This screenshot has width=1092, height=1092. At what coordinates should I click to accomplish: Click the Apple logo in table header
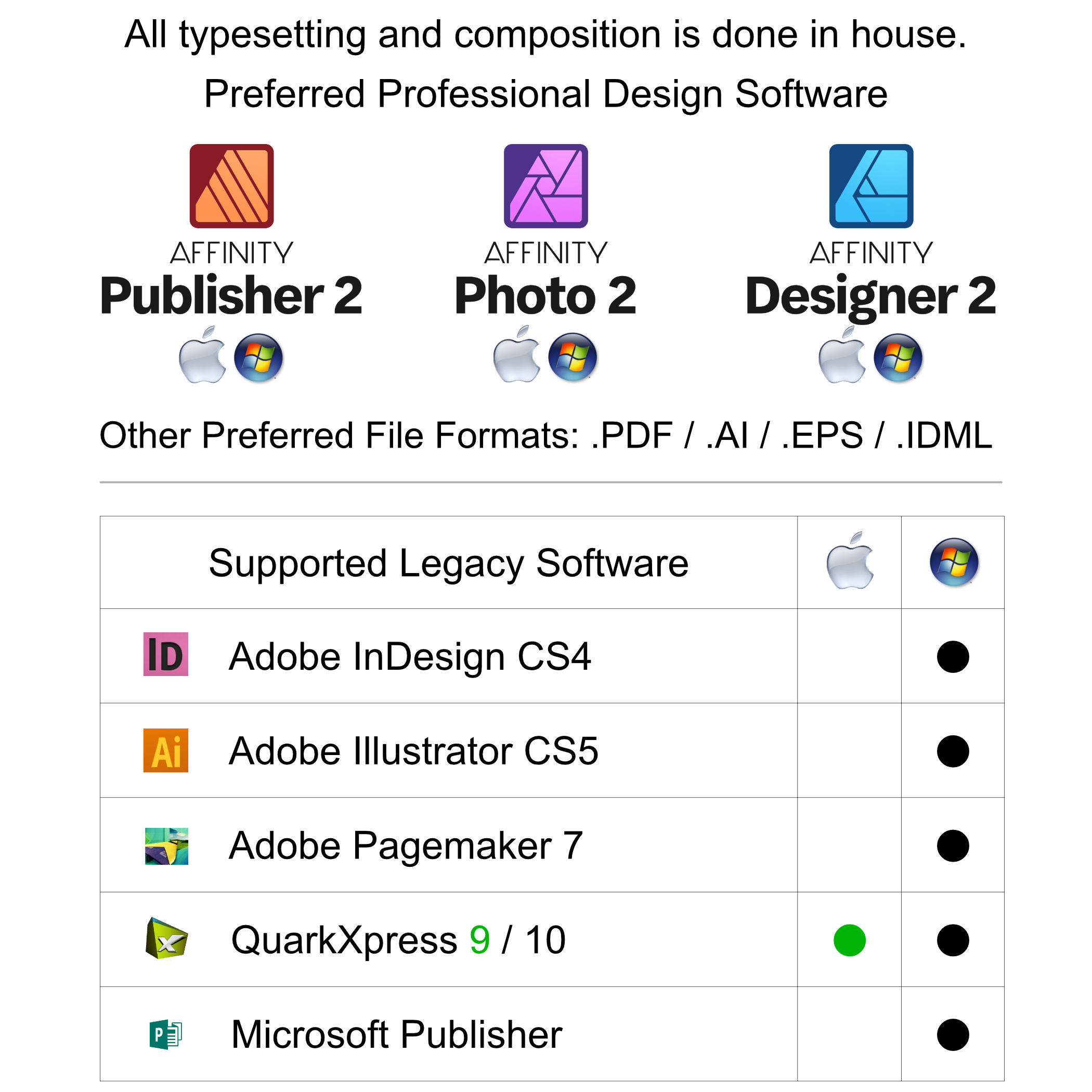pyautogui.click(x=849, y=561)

--

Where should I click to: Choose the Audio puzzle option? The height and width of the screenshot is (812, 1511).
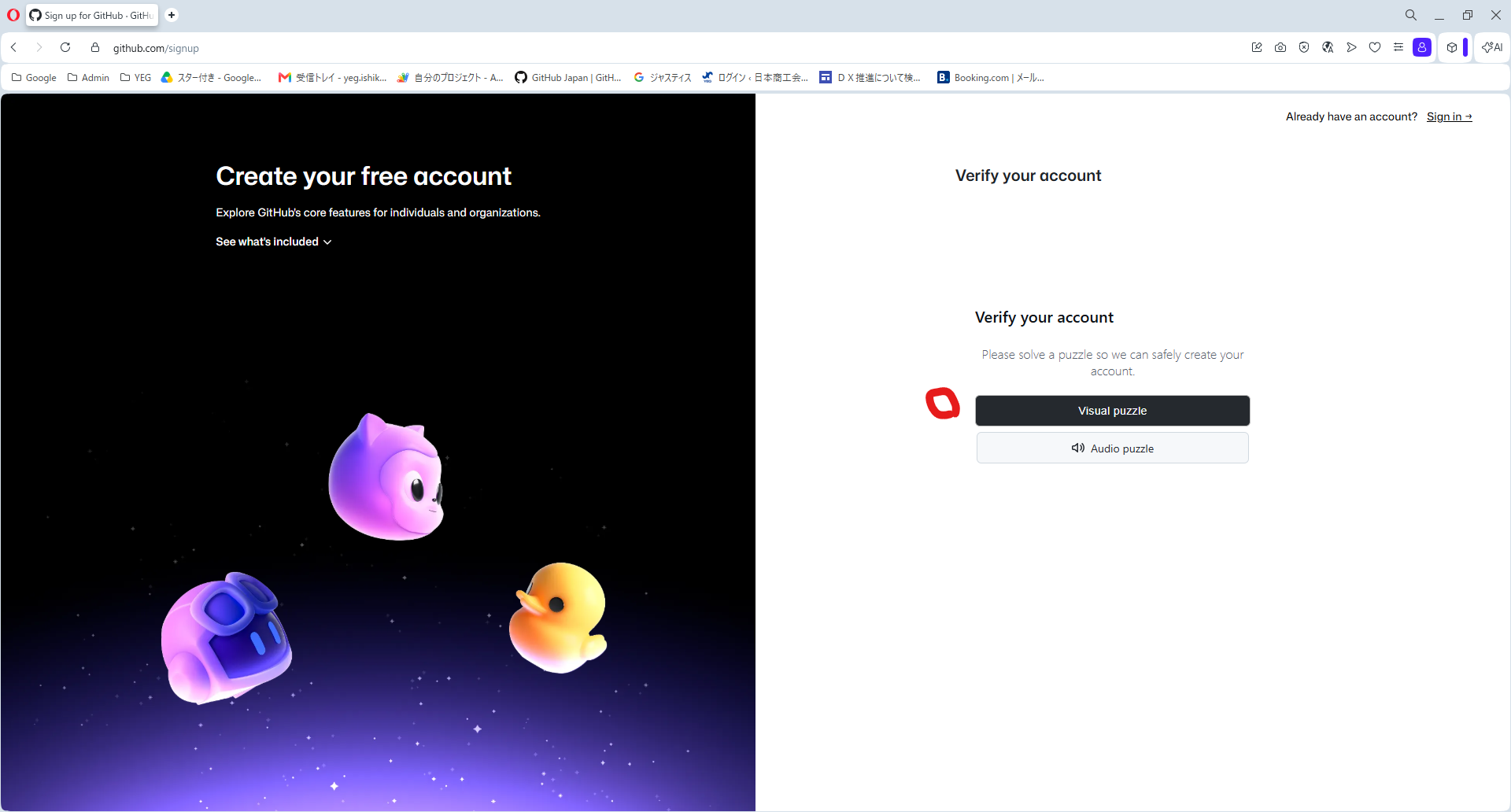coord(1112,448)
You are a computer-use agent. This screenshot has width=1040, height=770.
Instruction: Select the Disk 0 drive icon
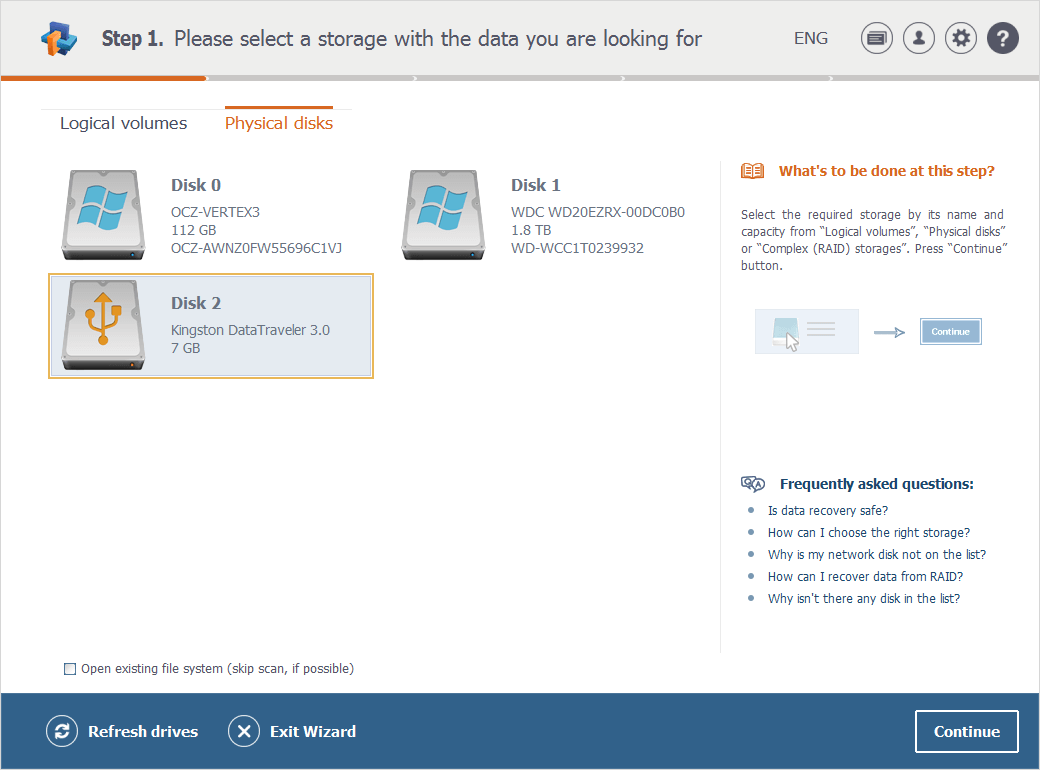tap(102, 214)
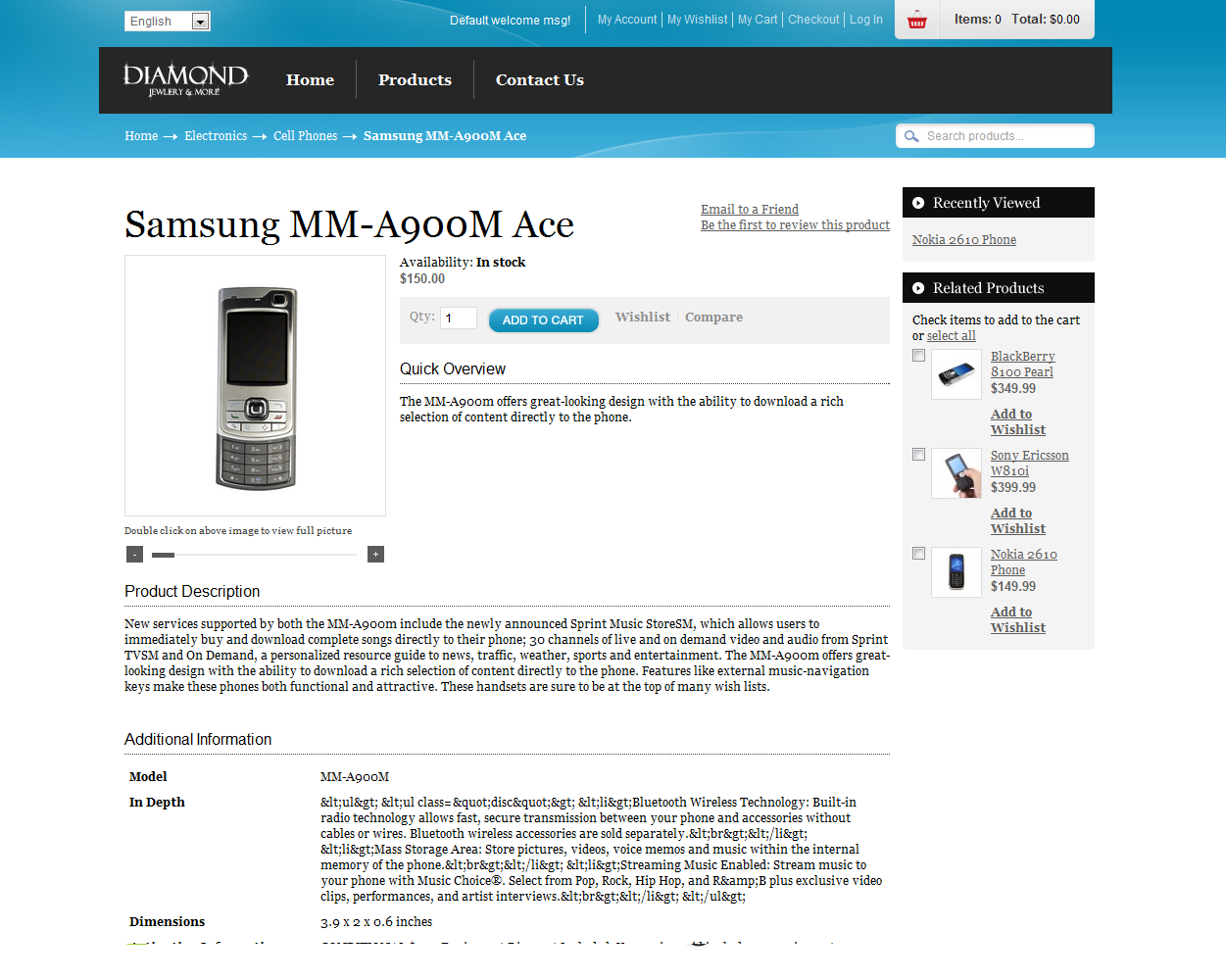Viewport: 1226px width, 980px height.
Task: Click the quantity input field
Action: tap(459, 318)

--

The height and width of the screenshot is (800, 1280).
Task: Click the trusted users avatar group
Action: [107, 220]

--

• [WORK ORDER] Among the records above, locate the line containing "Where should I" and the line containing "You are a computer-use", then transcribe exactly the lines starting at the first and ending at the second, with no pictures.

• [RESULT OF THIS EXERCISE]
Where should I click to: Choose the Audio puzzle option? The height and width of the screenshot is (812, 1511).
coord(1112,448)
You are a computer-use agent. This screenshot has width=1040, height=770.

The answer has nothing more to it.